O comitê gestor, segundo o artigo 7º da citada lei, é formado por secretários estaduais e pelo procurador-geral do Estado. São membros desse comitê os secretários Cássio Taniguchi, como presidente, Reinhold Stephanes, Dinorah Nogara, José Richa Filho e deputado federal licenciado da região de Londrina Luiz Carlos Hauly, além do procurador-geral do Estado, Julio Cézar Cardoso. Os dois primeiros foram membros do primeiro escalão do governo Jaime Lerner, que foi quem implantou o pedágio no Paraná sob o argumento da falta de recursos. Esses são os patronos dos novos pedágios no Estado.
Ora, esse modelo de PPP do Paraná vai na contramão do discurso oficial adotado pelos entes federativos União, Estados e municípios, de que não há recursos para investimento em infraestrutura. No modelo de PPP para a PR-323, o Paraná entrará com R$ 83,5 milhões anuais corrigidos anualmente pelo INCC, ou mais de R$ 7 bilhões em recursos públicos no período de 30 anos de concessão patrocinada, sendo que não está claro se o Estado irá investir em recursos próprios ou de financiamentos. Falta transparência sobre quem pagará o que, e sobre o quanto se arrecadará com pedágio no período da concessão, estando claro apenas que haverá quatro novas praças de pedágios, a cada 50 km em média, e que os recursos do pedágio serão do parceiro privado. Pergunta-se ainda: qual o risco para o parceiro privado, que nada ou pouco investirá? No instituto da concessão comum, o recurso do pedágio serve ao menos para pagar o investimento ou a manutenção feita, com algum nível de risco para o concessionário privado.
No caso da PR-445, quem fez os estudos de viabilidade foi a construtora Triunfo, proprietária da Econorte, que possui a 2ª, a 3ª e a 4ª tarifas de pedágio mais caras em praças de pedágios no Paraná, somente atrás da praça da Ecovia em direção ao litoral. Essa empreiteira tem grandes chances de ser a vencedora da PPP que ora se propõe. Somando-se ambas as PPPs os investimentos do Estado poderão superar a cifra de R$ 10 bilhões ao longo da parceria, conta essa que deve ficar para todos os paranaenses.
Em ano eleitoral e em meio à CPI do pedágio da Assembleia Legislativa, onde o modelo existente de concessão comum é investigado, contestado e alvo de críticas, o modelo das PPPs apresenta-se ainda mais nefasto e não serve aos interesses e à economia do Paraná.

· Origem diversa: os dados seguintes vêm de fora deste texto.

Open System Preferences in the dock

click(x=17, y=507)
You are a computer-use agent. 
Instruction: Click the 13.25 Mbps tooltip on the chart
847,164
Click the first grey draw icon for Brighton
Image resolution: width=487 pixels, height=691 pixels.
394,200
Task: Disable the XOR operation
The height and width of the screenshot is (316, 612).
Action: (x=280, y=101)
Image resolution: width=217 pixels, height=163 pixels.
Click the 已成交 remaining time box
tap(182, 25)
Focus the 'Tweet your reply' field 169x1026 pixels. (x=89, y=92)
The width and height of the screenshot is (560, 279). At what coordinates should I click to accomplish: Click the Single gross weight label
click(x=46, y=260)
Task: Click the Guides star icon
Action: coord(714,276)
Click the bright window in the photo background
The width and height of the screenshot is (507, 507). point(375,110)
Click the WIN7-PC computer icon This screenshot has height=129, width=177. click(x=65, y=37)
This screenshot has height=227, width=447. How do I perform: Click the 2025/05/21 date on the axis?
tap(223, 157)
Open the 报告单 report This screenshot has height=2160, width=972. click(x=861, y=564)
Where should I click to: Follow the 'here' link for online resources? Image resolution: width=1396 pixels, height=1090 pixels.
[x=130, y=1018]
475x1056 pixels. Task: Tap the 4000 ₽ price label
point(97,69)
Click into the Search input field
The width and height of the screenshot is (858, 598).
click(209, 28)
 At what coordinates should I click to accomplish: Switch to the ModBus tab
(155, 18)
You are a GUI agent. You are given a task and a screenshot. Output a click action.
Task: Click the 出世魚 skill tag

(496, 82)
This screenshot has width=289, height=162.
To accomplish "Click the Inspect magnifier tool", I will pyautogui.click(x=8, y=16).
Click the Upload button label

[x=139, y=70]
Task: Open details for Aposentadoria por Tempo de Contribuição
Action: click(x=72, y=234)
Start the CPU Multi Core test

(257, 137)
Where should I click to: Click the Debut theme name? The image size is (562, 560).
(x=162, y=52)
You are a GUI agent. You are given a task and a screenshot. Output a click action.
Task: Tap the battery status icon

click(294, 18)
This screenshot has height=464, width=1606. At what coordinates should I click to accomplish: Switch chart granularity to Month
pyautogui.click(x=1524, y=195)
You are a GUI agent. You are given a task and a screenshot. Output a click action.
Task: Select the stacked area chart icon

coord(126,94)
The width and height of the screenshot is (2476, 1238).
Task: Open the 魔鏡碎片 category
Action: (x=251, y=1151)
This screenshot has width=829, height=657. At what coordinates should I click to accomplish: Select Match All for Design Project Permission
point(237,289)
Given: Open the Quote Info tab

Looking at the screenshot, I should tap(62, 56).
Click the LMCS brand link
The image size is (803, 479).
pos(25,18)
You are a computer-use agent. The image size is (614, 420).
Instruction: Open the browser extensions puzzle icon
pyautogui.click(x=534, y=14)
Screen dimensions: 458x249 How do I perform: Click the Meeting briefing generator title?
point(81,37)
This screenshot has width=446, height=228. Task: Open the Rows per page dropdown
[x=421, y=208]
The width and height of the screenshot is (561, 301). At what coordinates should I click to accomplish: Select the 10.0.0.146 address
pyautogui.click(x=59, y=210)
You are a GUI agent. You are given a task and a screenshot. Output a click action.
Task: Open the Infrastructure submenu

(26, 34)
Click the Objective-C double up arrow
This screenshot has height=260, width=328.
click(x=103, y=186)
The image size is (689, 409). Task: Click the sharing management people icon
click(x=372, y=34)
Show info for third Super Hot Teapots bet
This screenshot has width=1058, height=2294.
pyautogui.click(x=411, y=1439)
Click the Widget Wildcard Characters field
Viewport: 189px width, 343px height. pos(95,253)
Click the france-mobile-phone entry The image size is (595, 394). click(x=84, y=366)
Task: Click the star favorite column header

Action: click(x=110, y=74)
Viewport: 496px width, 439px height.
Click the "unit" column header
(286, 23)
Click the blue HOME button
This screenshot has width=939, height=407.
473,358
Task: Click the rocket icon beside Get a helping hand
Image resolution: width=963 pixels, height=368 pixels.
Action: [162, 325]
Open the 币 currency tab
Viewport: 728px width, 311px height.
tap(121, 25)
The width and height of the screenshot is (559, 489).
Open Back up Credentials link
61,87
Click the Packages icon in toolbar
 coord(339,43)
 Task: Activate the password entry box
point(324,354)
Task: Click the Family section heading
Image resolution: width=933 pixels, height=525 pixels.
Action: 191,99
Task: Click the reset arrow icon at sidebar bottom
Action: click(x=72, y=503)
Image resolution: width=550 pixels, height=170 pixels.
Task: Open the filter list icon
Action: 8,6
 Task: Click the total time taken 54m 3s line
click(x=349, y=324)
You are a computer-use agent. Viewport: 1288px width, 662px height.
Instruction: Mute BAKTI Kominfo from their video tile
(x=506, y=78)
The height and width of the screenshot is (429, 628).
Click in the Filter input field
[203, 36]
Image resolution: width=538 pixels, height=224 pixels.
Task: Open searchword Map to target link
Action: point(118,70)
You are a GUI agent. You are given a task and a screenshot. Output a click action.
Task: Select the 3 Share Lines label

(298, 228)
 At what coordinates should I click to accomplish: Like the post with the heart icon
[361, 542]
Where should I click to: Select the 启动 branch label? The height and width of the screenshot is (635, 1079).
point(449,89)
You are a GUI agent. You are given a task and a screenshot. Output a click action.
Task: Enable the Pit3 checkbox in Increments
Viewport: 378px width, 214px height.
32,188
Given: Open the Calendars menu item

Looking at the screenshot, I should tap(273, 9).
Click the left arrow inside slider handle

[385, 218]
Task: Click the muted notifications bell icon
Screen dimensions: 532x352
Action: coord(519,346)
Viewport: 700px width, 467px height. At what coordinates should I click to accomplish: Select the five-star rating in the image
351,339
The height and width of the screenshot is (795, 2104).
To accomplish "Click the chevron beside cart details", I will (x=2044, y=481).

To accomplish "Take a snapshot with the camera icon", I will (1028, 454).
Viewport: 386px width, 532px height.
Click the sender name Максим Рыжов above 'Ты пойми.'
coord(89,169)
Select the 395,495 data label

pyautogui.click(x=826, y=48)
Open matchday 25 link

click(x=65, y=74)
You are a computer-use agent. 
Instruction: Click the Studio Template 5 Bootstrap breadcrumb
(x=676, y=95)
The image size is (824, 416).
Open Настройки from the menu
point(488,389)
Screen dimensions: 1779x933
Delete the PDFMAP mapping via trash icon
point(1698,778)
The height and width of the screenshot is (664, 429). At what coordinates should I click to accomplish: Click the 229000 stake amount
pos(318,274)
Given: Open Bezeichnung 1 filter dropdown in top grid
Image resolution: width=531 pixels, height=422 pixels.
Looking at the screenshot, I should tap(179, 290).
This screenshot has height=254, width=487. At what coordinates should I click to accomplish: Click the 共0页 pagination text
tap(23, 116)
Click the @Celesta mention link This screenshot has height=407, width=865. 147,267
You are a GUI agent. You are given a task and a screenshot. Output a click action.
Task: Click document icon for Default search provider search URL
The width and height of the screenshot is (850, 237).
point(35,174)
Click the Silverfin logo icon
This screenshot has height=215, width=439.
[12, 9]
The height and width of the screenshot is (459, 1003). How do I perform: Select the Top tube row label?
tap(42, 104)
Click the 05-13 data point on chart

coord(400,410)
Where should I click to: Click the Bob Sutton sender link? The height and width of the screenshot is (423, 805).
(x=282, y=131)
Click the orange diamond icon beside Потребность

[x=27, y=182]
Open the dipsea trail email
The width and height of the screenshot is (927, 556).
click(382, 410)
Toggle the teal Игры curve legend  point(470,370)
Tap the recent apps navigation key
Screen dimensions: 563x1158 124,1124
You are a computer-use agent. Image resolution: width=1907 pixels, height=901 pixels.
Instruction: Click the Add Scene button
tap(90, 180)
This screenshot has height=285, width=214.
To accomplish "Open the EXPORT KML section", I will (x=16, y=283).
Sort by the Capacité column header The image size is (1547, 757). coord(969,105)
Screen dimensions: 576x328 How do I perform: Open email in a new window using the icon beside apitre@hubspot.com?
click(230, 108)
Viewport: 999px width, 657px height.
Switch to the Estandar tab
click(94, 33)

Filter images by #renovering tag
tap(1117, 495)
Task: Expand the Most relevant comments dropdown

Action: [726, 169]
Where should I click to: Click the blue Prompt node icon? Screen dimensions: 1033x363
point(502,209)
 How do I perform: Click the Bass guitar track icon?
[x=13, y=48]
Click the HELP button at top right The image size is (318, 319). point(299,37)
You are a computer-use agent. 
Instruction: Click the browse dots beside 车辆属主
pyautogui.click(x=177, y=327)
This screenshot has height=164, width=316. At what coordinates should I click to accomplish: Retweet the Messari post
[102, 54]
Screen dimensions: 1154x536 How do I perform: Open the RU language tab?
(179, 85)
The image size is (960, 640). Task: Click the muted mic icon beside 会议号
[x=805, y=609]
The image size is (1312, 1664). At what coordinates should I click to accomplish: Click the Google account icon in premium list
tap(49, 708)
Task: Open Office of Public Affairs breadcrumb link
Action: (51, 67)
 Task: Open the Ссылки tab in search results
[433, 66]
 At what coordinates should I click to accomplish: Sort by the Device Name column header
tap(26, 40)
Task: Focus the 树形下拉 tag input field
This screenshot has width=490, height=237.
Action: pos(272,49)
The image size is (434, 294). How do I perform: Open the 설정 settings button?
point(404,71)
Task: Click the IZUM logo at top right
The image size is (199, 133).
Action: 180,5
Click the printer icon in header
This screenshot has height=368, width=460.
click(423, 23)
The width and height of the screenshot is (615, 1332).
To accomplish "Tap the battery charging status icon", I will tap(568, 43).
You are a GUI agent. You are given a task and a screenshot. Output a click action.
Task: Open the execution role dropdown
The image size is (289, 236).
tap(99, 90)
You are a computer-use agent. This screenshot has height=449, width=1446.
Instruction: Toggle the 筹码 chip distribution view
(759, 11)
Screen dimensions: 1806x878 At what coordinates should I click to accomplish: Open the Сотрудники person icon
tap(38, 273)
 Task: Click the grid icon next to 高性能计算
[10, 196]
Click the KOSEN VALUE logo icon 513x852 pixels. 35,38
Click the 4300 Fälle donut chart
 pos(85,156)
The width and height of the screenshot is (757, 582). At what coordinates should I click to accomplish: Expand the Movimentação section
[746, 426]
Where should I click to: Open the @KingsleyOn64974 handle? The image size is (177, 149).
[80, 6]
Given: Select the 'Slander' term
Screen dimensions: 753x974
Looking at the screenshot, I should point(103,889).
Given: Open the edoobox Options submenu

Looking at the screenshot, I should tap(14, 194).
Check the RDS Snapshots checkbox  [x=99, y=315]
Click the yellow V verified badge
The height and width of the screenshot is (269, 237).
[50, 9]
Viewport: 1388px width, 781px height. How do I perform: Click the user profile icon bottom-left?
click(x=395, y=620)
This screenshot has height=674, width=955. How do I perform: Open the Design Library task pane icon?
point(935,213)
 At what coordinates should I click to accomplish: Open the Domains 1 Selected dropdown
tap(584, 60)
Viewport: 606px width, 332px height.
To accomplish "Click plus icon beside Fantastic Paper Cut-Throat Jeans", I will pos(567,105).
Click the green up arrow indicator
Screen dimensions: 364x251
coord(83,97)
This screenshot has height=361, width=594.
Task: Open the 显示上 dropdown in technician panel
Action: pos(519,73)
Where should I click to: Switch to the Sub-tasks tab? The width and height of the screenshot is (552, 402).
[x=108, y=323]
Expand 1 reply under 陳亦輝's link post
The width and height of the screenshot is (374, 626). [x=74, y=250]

O pedágio é artificialmente baixo, apresentado a R$ 4,50 por praça – só que será corrigido anualmente pelo IPCA e totaliza R$ 9 em cada 100 km. A população em geral vai pagar duas vezes, uma para se duplicar a estrada, através de recursos próprios do Estado ou através de financiamentos obtidos por este, e pagará a própria tarifa do pedágio, recursos que ficarão, claro, 100% com o parceiro privado até o limite de 120% do tráfego previsto. Em resumo, o ônus é público e o bônus é privado, ou seja, nessa parceria perversa proposta, em termos gerais, a receita é do parceiro privado enquanto que a despesa ficará com o Estado e todos os paranaenses é que pagarão essa conta. O Paraná não precisa e não pode ter mais pedágios, ainda mais no modelo proposto de PPP.